7.Force and Effect. Except as expressly modified hereby, the Credit Agreement and the other Loan Documents are hereby ratified and confirmed by the Loan Parties and shall remain in full force and effect after the date hereof.

8.Governing Law. This Amendment shall be deemed to be a contract under the laws of the State of New York and for all purposes shall be governed by, construed and enforced in accordance with the internal laws of the State of New York without regard to its conflict of laws principles.

9.Loan Document. This Amendment is a Loan Document.

10.Counterparts. This Amendment may be signed in any number of counterparts, each of which shall be deemed an original, but all of which together shall constitute one and the same instrument.

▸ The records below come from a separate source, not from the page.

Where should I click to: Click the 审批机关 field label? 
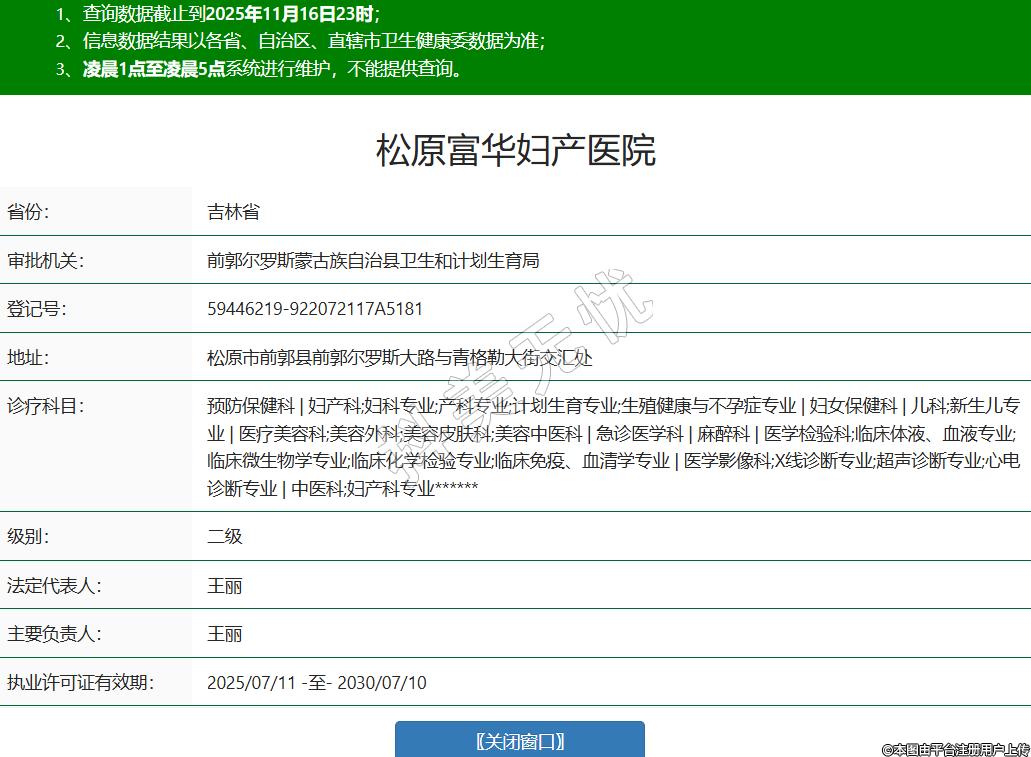click(45, 260)
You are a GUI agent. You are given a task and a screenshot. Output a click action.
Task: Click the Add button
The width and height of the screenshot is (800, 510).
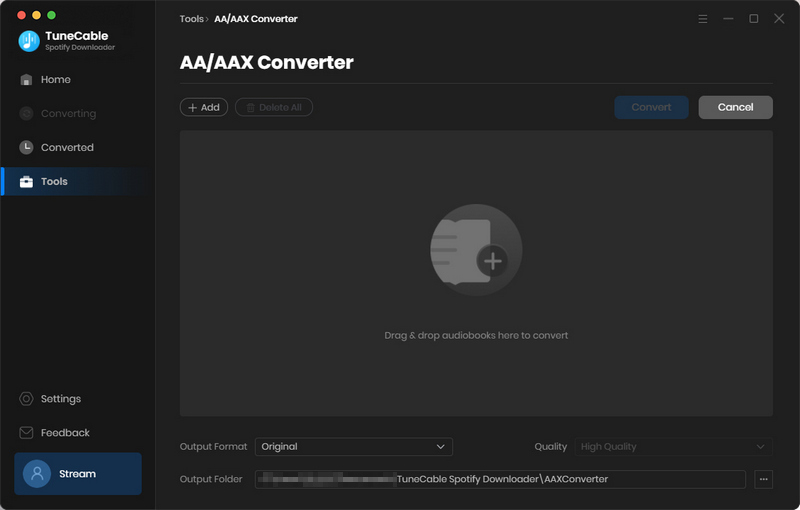click(x=204, y=107)
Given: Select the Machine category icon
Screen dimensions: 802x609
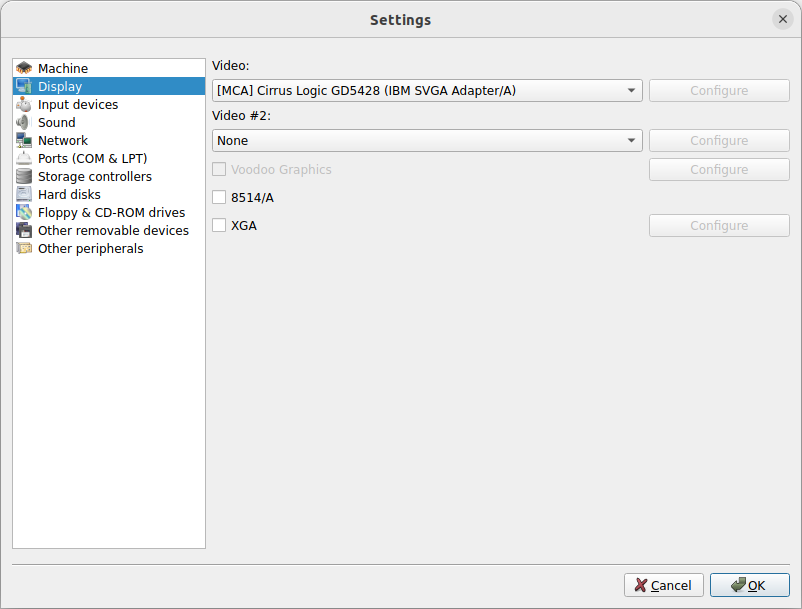Looking at the screenshot, I should point(25,68).
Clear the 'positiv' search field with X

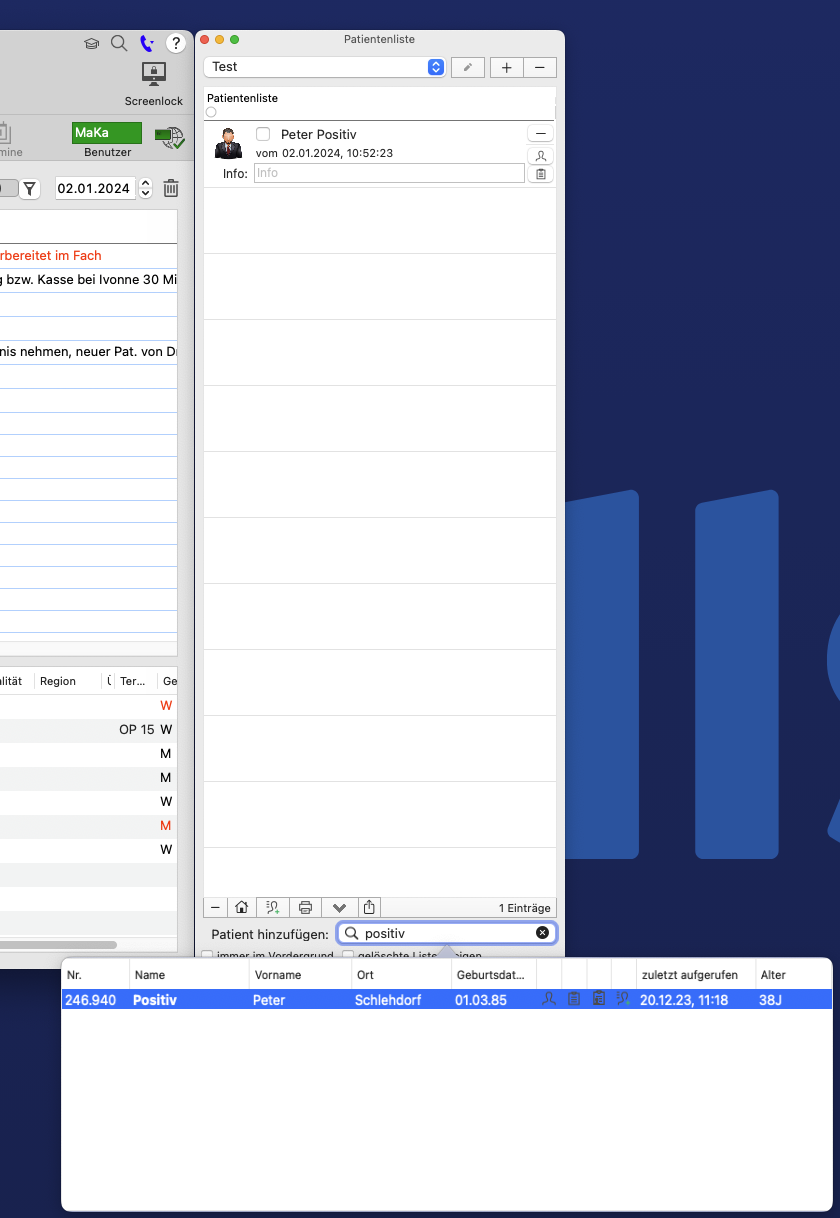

11.Joint and Several. The provisions of this Amendment shall be the joint and several obligation of all Loan Parties and shall be binding on all Loan Parties and their respective successors and assigns.

12.Indemnity; Governing Law; Jury Trial Waiver. The provisions of Sections 10.3 [Reimbursement and Indemnification of Banks by Borrowers; Taxes], 10.8 [Governing Law] and 10.16 [Consent to Forum; Waiver of Jury Trial] of the Credit Agreement are hereby incorporated by reference, mutatis mutandis, and shall be deemed to be a part hereof as if restated herein in their entirety.

[SIGNATURES BEGIN ON NEXT PAGE]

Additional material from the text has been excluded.